Spawn of the Space Race -- Superpets in the DCU and MCU

Now that Krypto the Super Dog has finally appeared in James Gunn’s 2025 Superman, we have finally recognized a character older than me in the DC Cinematic Universe. Krypto sort of joins Cosmo the Space Dog from the Marvel Cinematic Universe as fallout from the Space Race.

I used to think that Krypto – a dog sent into space by Jor-el to test out the satellite he intended to use to save the infant Kal-el – was pretty clearly modeled on Laika, the dog the Soviet Union sent into orbit as a test of the reactions of living things to spaceflight. (And whose exploits they showed to us as kids. I had a child’s book on space flight that showed her, ensconced in her claustrophobic capsule. They didn’t mention that she died in orbit, and was never meant to return to earth.)

But Krypto actually beat Laika into orbit. Krypto appeared in 1955, while Laika went up in 1957. But the Russians had already sent up several dogs into sub-orbital flights for testing in 1951. They also sent up mice. Krypto turned out to be incredibly popular, and went on to a long career in DC comics, only relatively recently breaking out into animated series and movies before a live action/CGI Krypto finally showed up in a “real” movie.

Cosmo the Space Dog is a Marvel comics creation that pretty clearly is based on Laika, but who didn’t appear in comics until 2008, and who has thus far been in all three Guardians of the Galaxy movies and the Holiday Special, as well as the series “What If…”

It makes you wonder if other Space Race-inspired super-pets will show up onscreen. The US space program used apes (going back to sub-orbital flights in 1948 through 1952, then 1958-1961 before Ham was shot into orbit in 1961. Beppo the Space Monkey (he’s got a tail, so he’s no ape) stowed away aboard Kal-el’s satellite in a story first told in 1959, so he beat Ham into orbit. The same year gave us a super-powered ape from an American space launch, with Titano the Super-Ape, who started out as a chimpanzee who gets irradiated by meteors and grows to King Kong size, with Kryptonite vision. Titano showed up multiple times later, but they pruned his ears so he ended up looking more like a gorilla than a chimp in subsequent appearances.
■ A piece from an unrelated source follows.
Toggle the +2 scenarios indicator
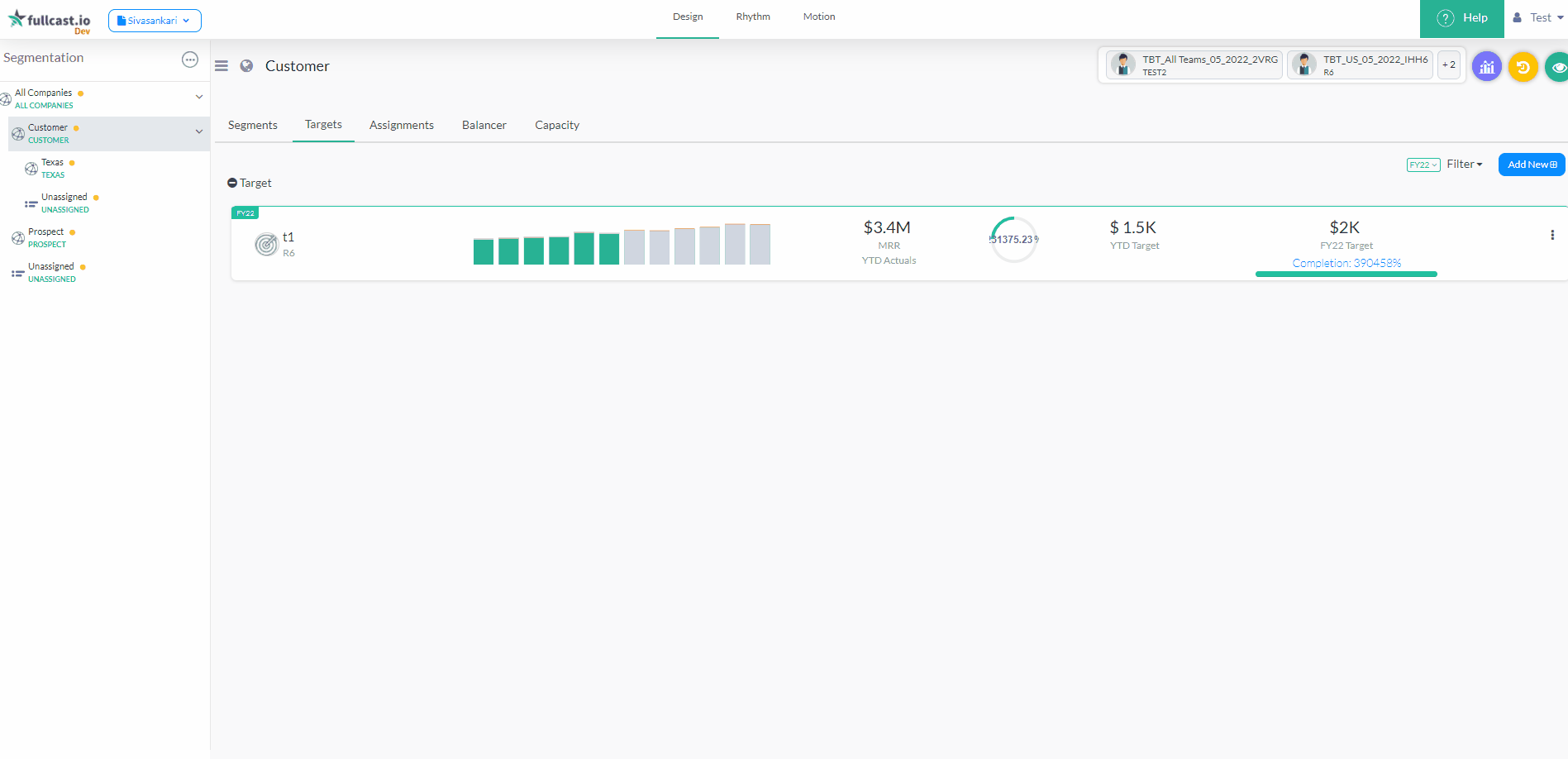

Marvel gave us Ivan Kragoff, the Red Ghost, and his Super-Apes Mikhlo, Igor, and Peotr in 1963. They got their powers from exposure to Cosmic Rays , as the Fantastic Four did, while en route to the moon.

FWIW,

Thanks.

SEX GECKOS??!

This is blatant Juanito erasure! (but it’s true that my man Juan (well, my monkey) did not reach the international definition of space)
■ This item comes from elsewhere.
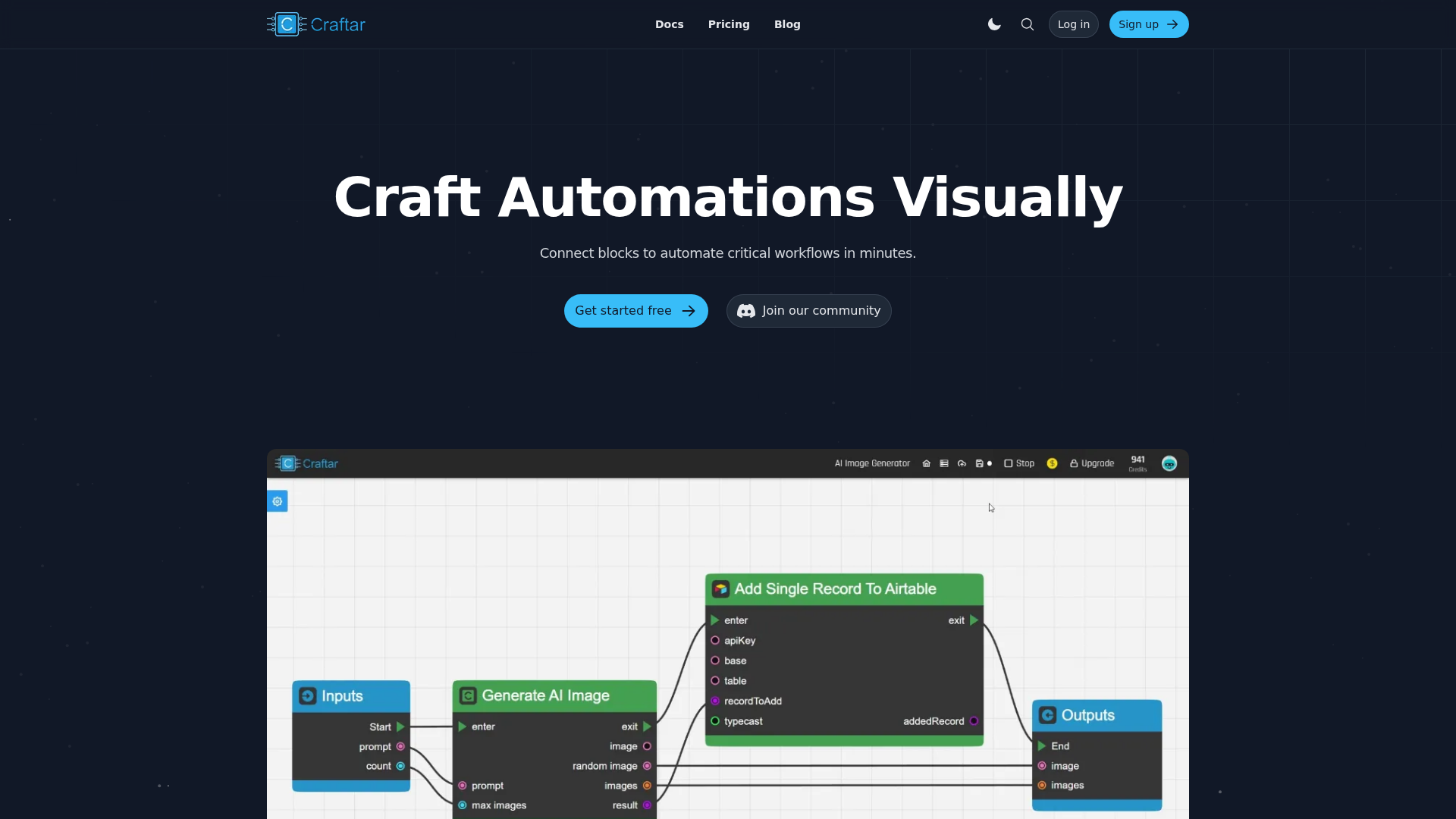Click the 941 Credits counter
The height and width of the screenshot is (819, 1456).
coord(1138,463)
Super pets? Bah! I want my pets to be regular Joes who earned their astronaut wings by good, old fashioned work ethic! Like Space Cat did!

Well, there’s Goose, Captain Marvel’s cat;

…known as Chewie in the comics, evidently.

I like how that graphic helpfully points out that Belka & Strelka were the firth Earth-born animals to return alive from space…

I think there may have been some space-born (and Earth-born, for that matter) fruit flies before that. Popular science often confuses space with orbit and animal with mammal in these events.